(Source data)
-=-=-
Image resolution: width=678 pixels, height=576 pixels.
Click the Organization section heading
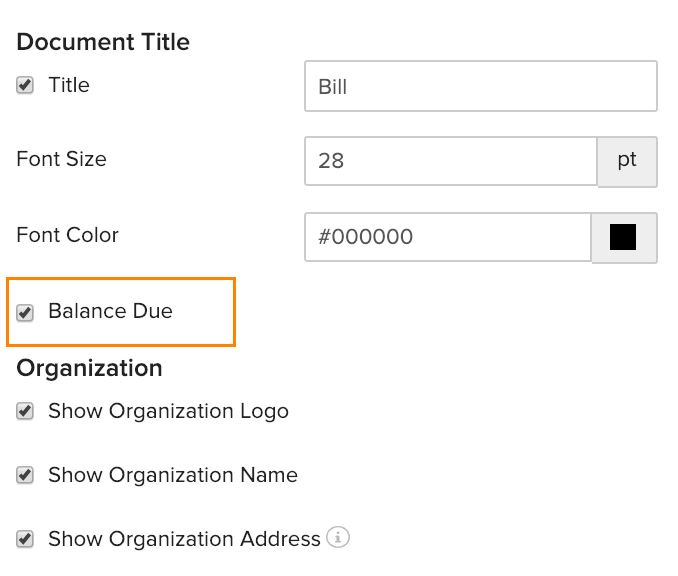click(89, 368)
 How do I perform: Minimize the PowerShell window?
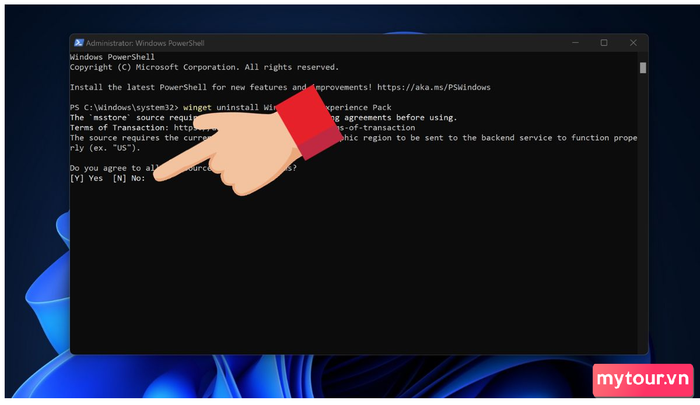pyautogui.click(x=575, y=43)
-=-=-
* WHAT YOU SHOULD DO: Retype, exactly and only, the lines from the one containing "How do I perform: Minimize" through the end of the entries, both ends included, and omit all pictures.

* PROBLEM SOLUTION:
 How do I perform: Minimize the PowerShell window?
pyautogui.click(x=575, y=43)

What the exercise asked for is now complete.